#### EXERCISE:
Only the lines from the one containing "Task: Open the Field Calculator toolbar icon" through the final line of the entries below are wanted, each copied exactly.

#### Stored data:
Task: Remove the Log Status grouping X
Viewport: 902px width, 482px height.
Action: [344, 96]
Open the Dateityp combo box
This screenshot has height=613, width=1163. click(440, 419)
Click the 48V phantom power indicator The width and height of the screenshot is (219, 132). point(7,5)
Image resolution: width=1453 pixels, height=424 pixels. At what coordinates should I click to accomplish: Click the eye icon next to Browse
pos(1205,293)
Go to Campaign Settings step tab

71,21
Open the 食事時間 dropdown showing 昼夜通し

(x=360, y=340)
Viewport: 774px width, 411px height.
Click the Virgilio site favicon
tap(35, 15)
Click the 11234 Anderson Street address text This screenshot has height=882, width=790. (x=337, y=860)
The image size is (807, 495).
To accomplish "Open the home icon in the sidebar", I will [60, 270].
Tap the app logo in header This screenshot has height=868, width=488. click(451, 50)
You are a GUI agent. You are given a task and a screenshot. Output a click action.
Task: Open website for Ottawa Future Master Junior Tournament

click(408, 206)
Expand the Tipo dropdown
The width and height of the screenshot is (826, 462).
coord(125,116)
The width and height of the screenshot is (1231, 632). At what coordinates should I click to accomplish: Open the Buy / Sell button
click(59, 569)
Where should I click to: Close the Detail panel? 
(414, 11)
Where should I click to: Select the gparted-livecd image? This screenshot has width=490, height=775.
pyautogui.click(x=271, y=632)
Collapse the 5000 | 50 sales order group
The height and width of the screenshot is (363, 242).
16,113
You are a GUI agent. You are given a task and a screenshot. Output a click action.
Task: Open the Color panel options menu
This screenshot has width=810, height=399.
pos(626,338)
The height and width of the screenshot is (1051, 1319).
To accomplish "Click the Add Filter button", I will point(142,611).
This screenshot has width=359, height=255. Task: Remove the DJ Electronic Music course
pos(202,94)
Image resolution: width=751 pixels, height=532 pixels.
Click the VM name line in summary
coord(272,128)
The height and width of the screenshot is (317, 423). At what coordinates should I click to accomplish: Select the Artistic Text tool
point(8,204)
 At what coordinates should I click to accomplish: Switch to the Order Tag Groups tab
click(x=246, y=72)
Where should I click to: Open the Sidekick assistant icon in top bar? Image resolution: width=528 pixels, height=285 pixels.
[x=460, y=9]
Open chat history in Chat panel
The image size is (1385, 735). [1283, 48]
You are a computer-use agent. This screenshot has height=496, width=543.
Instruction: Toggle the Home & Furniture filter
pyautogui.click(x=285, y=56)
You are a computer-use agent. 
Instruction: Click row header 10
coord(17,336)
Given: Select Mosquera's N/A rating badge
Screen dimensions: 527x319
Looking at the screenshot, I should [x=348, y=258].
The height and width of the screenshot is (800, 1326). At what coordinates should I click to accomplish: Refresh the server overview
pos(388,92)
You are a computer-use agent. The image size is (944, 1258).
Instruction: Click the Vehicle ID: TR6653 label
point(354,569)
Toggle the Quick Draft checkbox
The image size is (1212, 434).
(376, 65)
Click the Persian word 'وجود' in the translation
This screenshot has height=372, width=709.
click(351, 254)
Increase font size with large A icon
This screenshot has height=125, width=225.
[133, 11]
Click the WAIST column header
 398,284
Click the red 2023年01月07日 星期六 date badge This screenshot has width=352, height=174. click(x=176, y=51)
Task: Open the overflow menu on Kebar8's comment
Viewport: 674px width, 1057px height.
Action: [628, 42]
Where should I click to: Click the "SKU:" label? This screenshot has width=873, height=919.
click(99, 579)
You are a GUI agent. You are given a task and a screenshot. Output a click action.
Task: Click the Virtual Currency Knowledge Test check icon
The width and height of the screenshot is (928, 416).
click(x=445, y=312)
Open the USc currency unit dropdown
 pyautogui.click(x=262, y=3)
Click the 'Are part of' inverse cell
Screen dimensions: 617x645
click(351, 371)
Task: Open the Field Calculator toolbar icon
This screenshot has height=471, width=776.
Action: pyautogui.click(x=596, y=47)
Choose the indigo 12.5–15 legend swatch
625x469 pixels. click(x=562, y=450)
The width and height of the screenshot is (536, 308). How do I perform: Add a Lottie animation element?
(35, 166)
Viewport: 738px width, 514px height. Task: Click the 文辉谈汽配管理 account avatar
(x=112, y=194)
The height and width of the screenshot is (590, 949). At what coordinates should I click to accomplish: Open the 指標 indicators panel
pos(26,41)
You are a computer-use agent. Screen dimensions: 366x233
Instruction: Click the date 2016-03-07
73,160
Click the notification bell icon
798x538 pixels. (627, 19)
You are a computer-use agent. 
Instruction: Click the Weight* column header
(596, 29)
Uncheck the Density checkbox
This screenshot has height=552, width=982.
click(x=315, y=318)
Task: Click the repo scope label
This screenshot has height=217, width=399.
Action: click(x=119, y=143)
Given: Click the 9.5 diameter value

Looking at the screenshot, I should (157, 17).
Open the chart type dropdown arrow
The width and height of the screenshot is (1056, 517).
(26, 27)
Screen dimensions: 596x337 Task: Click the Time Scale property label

#### WORKED SOLUTION:
Task: Open the Field Calculator toolbar icon
This screenshot has height=471, width=776.
Action: pyautogui.click(x=596, y=47)
Choose the indigo 12.5–15 legend swatch
625x469 pixels. click(x=562, y=450)
The width and height of the screenshot is (536, 308). How do I perform: Add a Lottie animation element?
(35, 166)
Viewport: 738px width, 514px height. Task: Click the 文辉谈汽配管理 account avatar
(x=112, y=194)
The height and width of the screenshot is (590, 949). At what coordinates should I click to accomplish: Open the 指標 indicators panel
pos(26,41)
You are a computer-use agent. Screen dimensions: 366x233
Instruction: Click the date 2016-03-07
73,160
Click the notification bell icon
798x538 pixels. (627, 19)
You are a computer-use agent. 
Instruction: Click the Weight* column header
(596, 29)
Uncheck the Density checkbox
This screenshot has height=552, width=982.
click(x=315, y=318)
Task: Click the repo scope label
This screenshot has height=217, width=399.
Action: click(x=119, y=143)
Given: Click the 9.5 diameter value

Looking at the screenshot, I should (157, 17).
Open the chart type dropdown arrow
The width and height of the screenshot is (1056, 517).
(26, 27)
Screen dimensions: 596x337 Task: Click the Time Scale property label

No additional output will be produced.